Los niveles de violencia de la obra de Miller se multiplicaban en esta novela gráfica


La melancólica y a ratos paranoica narración de Murdock en forma de voz en off –un recurso que en aquel entonces Miller manejaba con maestría- resuena en la atmosfera solemne de una Nueva York cubierta por la nieve y llena de rincones siniestros como el laberintico piso del protagonista, la morgue de la comisaría o la iglesia abandona donde transcurre el desenlace, a ratos acercando la historia al género de terror. Pero donde Miller da el verdadero do de pecho es en el apartado gráfico. Pese a no ser un ilustrador espectacular, pocos como él han sabido manejar la narrativa del medio.

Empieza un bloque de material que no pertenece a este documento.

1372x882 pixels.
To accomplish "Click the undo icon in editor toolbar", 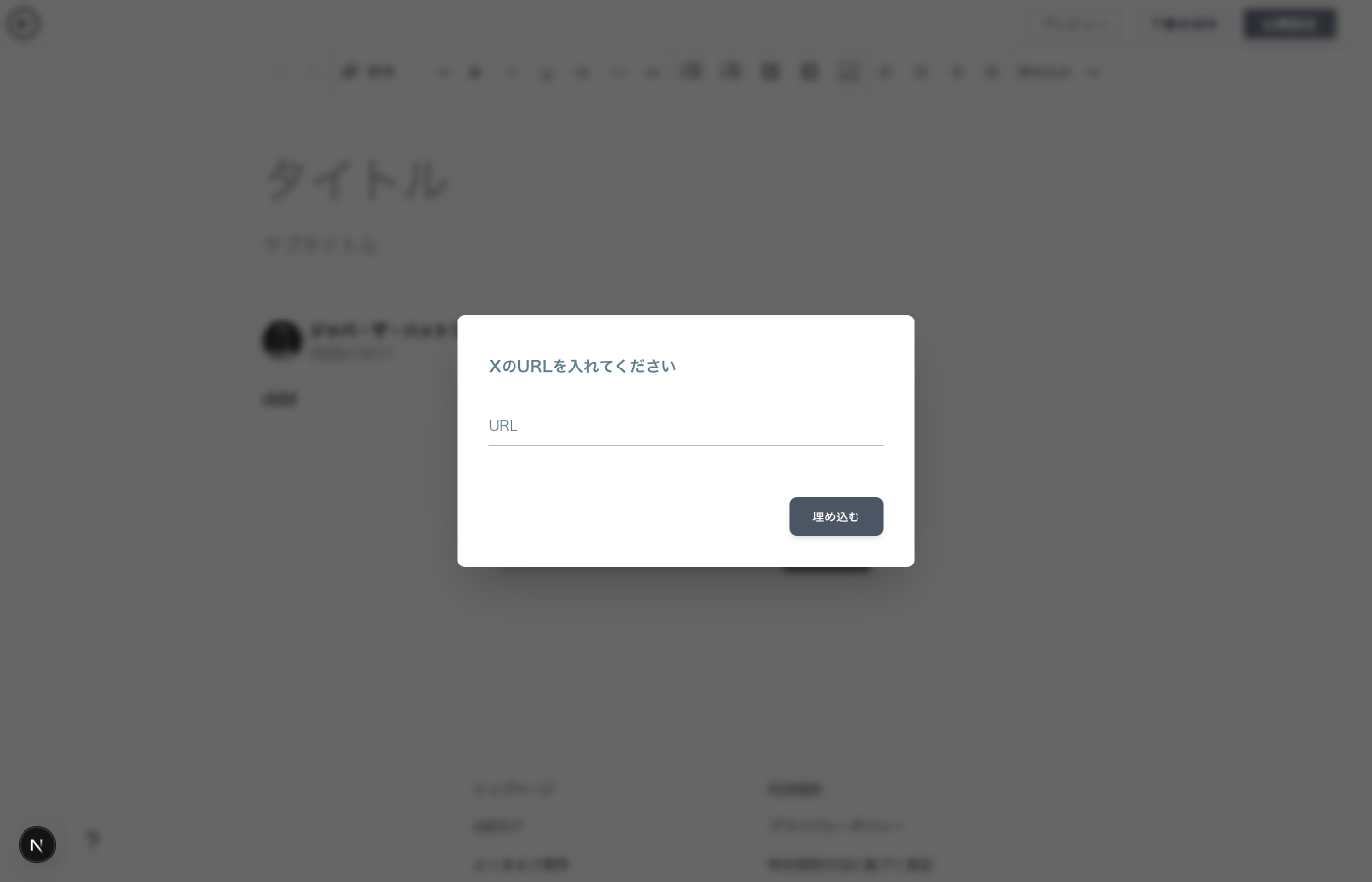I will point(280,73).
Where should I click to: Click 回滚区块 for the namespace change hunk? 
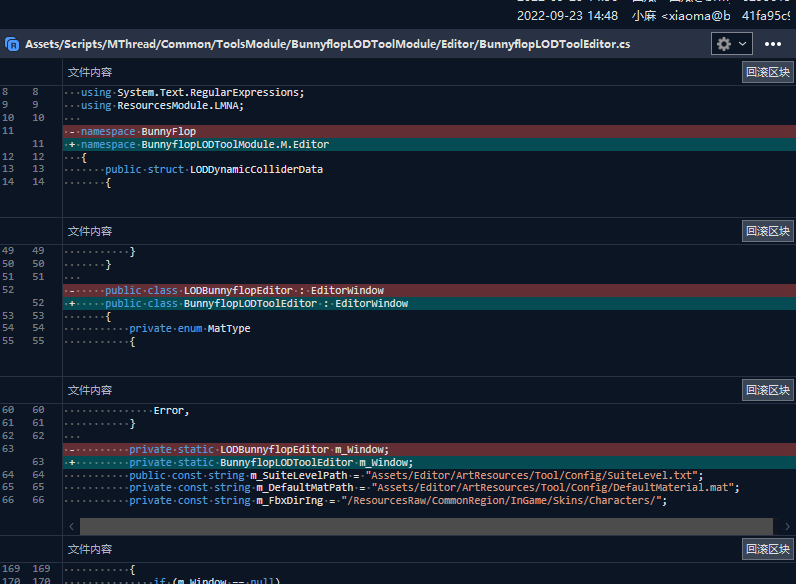pos(768,72)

Ilustraciones a toda página que describen secuencias temporales completas, viñetas panorámicas, elaboradas combinaciones de planos detalle, masas de blanco y negro como recurso expresivo, uso de onomatopeyas como forma de enlace entre secuencias… un despliegue tan potente que hace que en varios momentos se prescinda del uso de textos sin perder un ápice de capacidad narrativa.

El Miller dibujante daba muestras de su maestría con páginas que demostraban un conocimiento absoluto de las posibilidades del medio


El lápiz de Miller se vuelve aquí más detallado, con un trazo más grueso reminiscente del cómic europeo y donde cada elemento, por pequeño que sea (ropas, azulejos, vidrieras...), está reflejado hasta el último detalle. El resultado es la cúspide indiscutible de Miller como dibujante, beneficiándose del coloreado de su entonces esposa Lynn Varley. El trabajo de esta última, de naturaleza pictórica, potencia el romanticismo fatalista que desprende la obra, alcanzando cotas expresivas poco frecuentes en estos tiempos de coloreado digital.


Miller se despedía así definitivamente de su primera y más famosa creación. Aun volvería a tocar su pasado en la miniserie El Hombre sin Miedo, pero en lo que a él respecta, este era el final. Cuando años después Marvel la recuperó, Miller no se molestó en disimular su descontento. Algo que podría verse como un gesto egoísta por parte del autor. Pero vista la discreta y en ocasiones decepcionante trayectoria posterior del personaje, cabe preguntarse si no tendría razón al querer hacer definitivo aquel adiós.